Muchos piden sutileza a la hora de tratar ciertos asuntos. Pretenden que todo sea tan alegórico que en ocasiones no se pueda ver, o incluso se pueda interpretar de diferentes maneras. Tanto una forma como otra pueden ser válidas, pero hay algo que nunca debe fallar: la historia.

En uno de los episodios más polémicos de la saga cinematográfica Star Wars hay una trama considerada de «relleno»: dos personajes viajan a un planeta donde hay un casino, niños esclavizados y animales utilizados para fines lúdicos. En esta franquicia, precisamente, siempre se han sacado a relucir aspectos como el totalitarismo, la corrupción, las mentiras y la manipulación política. La diferencia es que en unos casos lo consideraron unido con más fuerza y sentido a la trama, y en otros con «calzador». Quizás el problema sea la manera de contar la historia, el sentido de esta, la premisa o incluso la forma en que se quiere criticar.

En libros célebres como 1984, Un mundo feliz, Fahrenheit 451 no tuvieron tapujos en exagerar rasgos de sus realidades presentes para diseñar peligrosos futuros cercanos, dando lugar a las distopías. El buen recibimiento, o recuerdo, de estas obras contrasta con las malas acogidas de muchos trabajos actuales que han tenido intenciones parecidas. Puede que la calidad de unos y otros tengan comparaciones odiosas, pero no sería justo achacar sus fallos a «la ideología y los tiempos actuales», porque criticar de esa forma a unos no dejaría en buen lugar a los otros. ¿Entonces, cuáles son los problemas? Sin duda, podría ser el tiempo, las vivencias y las percepciones que ha tenido cada uno, factores que atacan con más fuerza en la niñez.

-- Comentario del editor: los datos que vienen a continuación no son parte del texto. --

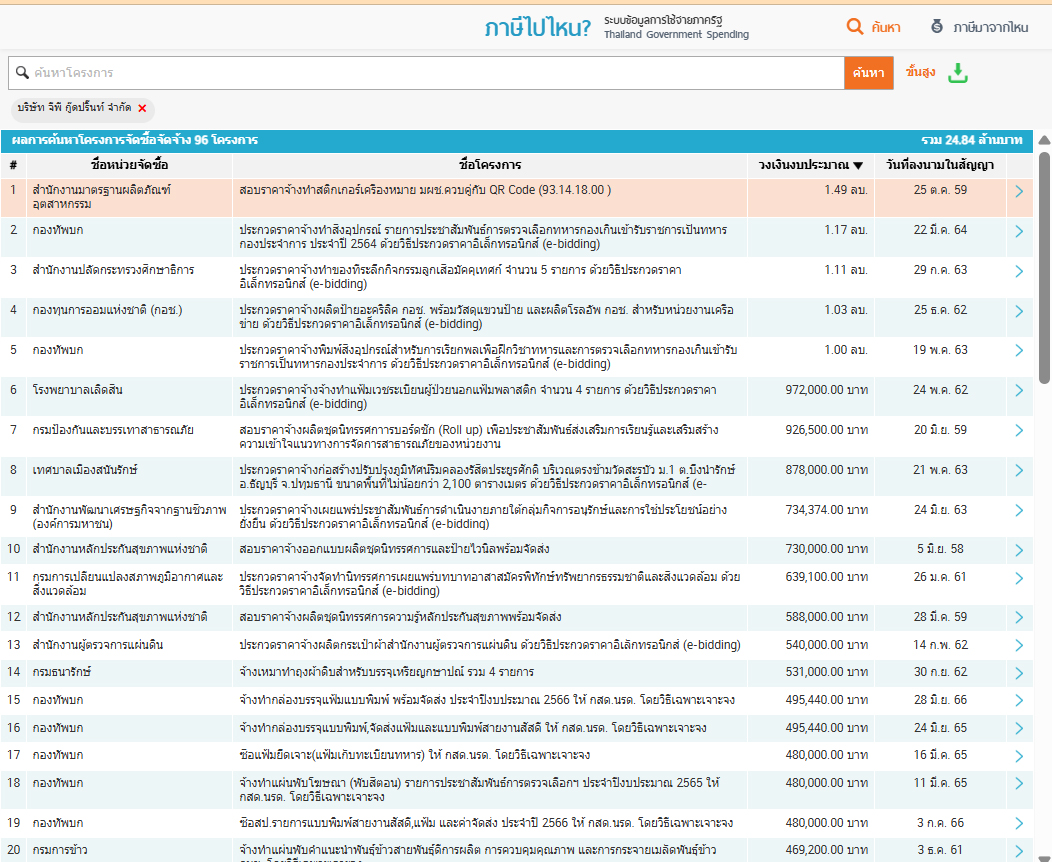
Task: Open details chevron for row 4 กองทุนการออมแห่งชาติ
Action: point(1019,311)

La infancia es esa época en la que uno iba al colegio por obligación, destinado a sufrir, a disfrutar o ambas cosas. Entre los buenos recuerdos y los malos, uno siempre prefiere tender a recordar los buenos. Para algunos, esos ratos libres en los que pasaban leyendo Harry Potter, devorando comics, yendo al cine, jugando a videojuegos o imaginando mundos siempre estarán presentes. Al crecer, uno quiere seguir gozando de esos momentos, inmortalizarlos o incluso mejorarlos. Pero no siempre se consigue, pues las expectativas del buen pasado cada vez son más grandes, pero esos recuerdos en la mayoría de los casos se han mantenido intactos.

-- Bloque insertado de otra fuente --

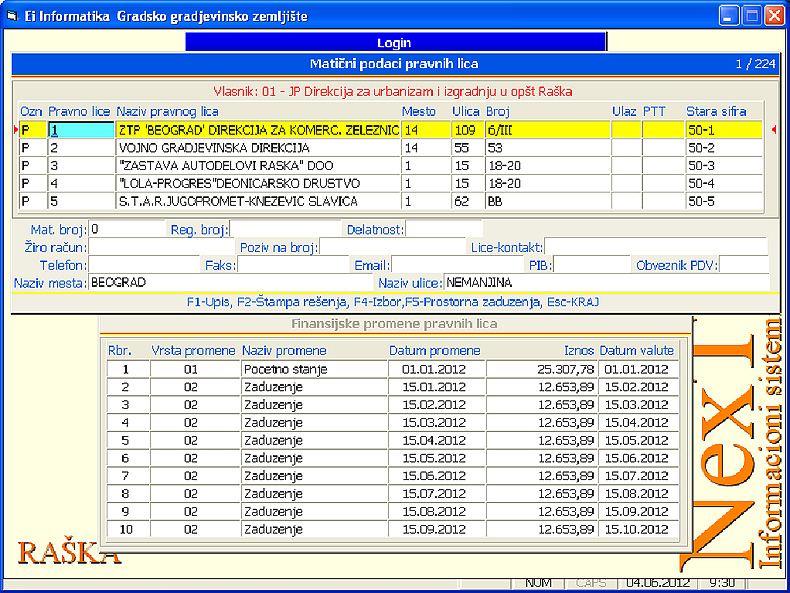This screenshot has width=790, height=593.
Task: Click the Iznos column header
Action: tap(579, 351)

Algunos creadores saben, por su experiencia propia y sus observaciones, que la nostalgia puede ser un arma poderosa para alcanzar el éxito o lucrarse. Por ello han caído en una espiral de lanzar secuelas de clásicos, refritos y nuevas versiones. Algunos han sabido aprovechar bien esa ventaja, y a otros les ha salido el tiro por la culata. La razón es que los niños han crecido y son espectadores con pensamientos y filosofías muy diversas. Ellos serían incapaces de criticar a personajes de su infancia como la princesa Leia Organa, Sarah Connor o Ellen Ripley por ser personajes femeninos fuertes, pero no harían lo mismo con creaciones actuales.

Los asesinos, por lo tanto, son aquellas personas cobardes que reniegan, por miedo, de crear y prefieren experimentar con viejas y exitosas fórmulas. Esos asesinos viajan al pasado para rescatar lo que un día funcionó bien y traerlo con pequeños cambios hacia el presente, que no son más que intentos pobres para condecorarse. Entre esas variaciones, por supuesto, se encuentra un intento de parecer inclusivo y moderno con métodos, a veces dudosos, que ciertas personas suelen tildar de «propaganda» o «ingeniería social», sin ser del todo cierto. La clave está en abrir bien las mentes e idear formas óptimas de mejora a todos los niveles.

Un fenómeno no puede funcionar de la misma manera en 1970 que en 2021. La solución, por lo tanto, es mirar al futuro, teniendo en cuenta todo lo vivido. Se necesitan urgentemente buenas y ambiciosas historias, con nuevas y actualizadas visiones, y un público que vaya aceptándolas. Porque la inclusión y el progreso no son malos si realmente van hacia delante. Hay que salir de ese agujero de mediocridad predominante y dejar de remover el pasado difuso de la gente. Solamente de esa forma se podrá avanzar.